課題 1 ▸ 3羽のひなについての文章で、24日目の3羽の体重はそれぞれ何グラムか。
課題 2 ▸ 3羽のひなについての文章の続きを書け。

本文 ▸
右がソウで奥がテイ手前で顔だけ出しているのがガイだと思う
3羽は24日目。体重はオール25グラム。実に粒ぞろいだが、性格の違いはやはり顕著だ。もぞもぞと動き回るようになり、さらに自己主張が激しくなってきた。早く飛び回り、悪ミョーと対決してもらいたいものだ。
牡蠣殻の成分表を見かけたので(『鳥羽かき殻石灰しおさい』)、ボレー粉について思いつくことを書き留めておく。

提供データ ▸
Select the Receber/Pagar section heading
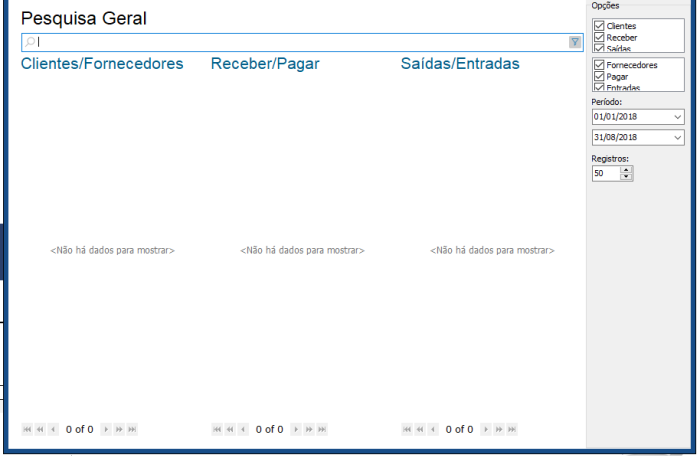Viewport: 700px width, 458px height. click(265, 64)
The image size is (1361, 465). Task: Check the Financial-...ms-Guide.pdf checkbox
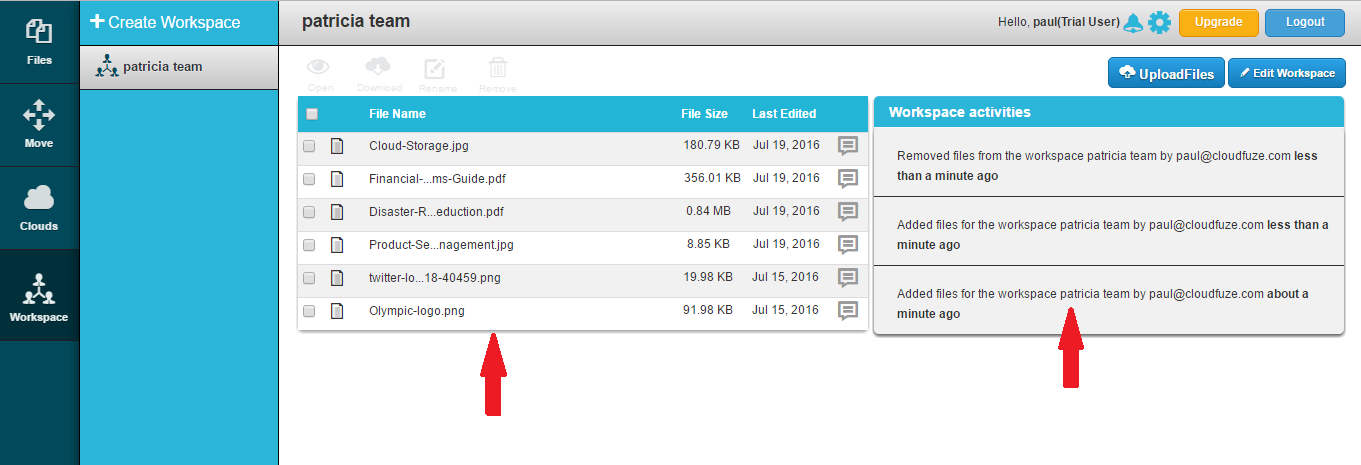[x=309, y=179]
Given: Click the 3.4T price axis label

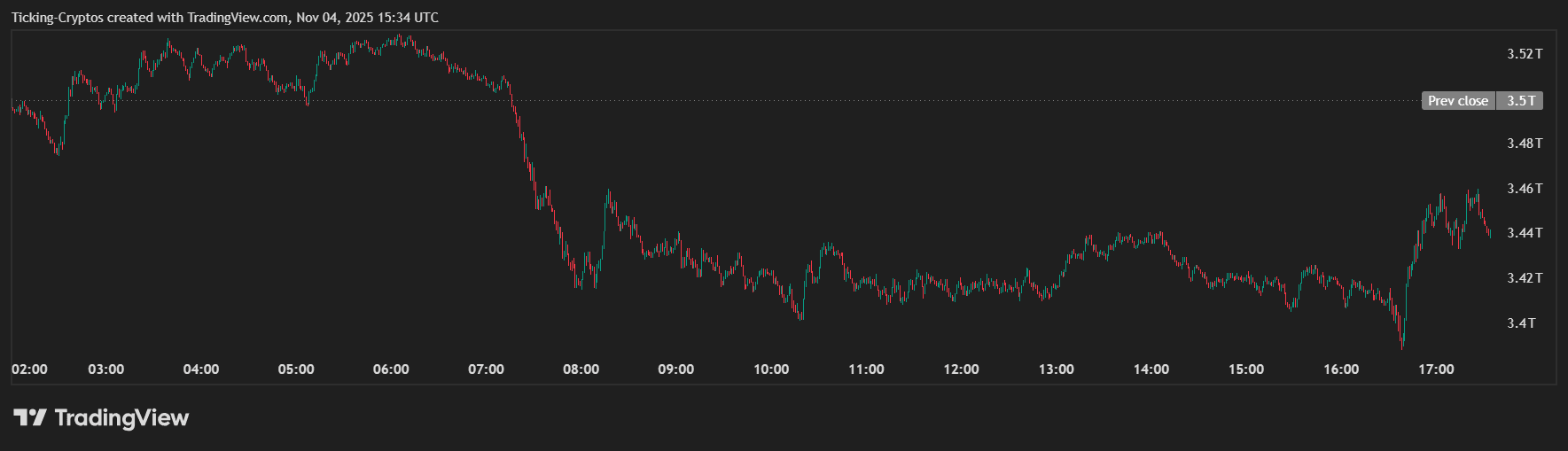Looking at the screenshot, I should point(1521,323).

解答 1 ▸ 3羽とも25グラムである。

解答 2 ▸
成分の92.6%は炭酸カルシウムとなっているが、この炭酸カルシウムが酸と反応して分解することで酸性を中和させるので、土壌改良剤とされる。つまり、酸性土壌や酸性雨やその他酸性のものと出逢えば溶ける。一方、酸性でない状態のところでは溶けずにそのままの形状を維持することになる。例えば遺跡の貝塚は、古代人が捨てた貝殻が、物を酸化させてしまう酸性土壌を中和してくれるため、いろいろな遺物が形状を残した状態で発見されることになる。土壌などが酸性でなければ溶けずに貝塚のように残るため、必要以上に分解して土壌全体をアルカリ性に傾ける可能性は低い。よって、扱いやすい中和剤であり、さらに微量ミネラルが植物の成長にも効果があるとされる(酸性土壌を好む植物には禁忌)。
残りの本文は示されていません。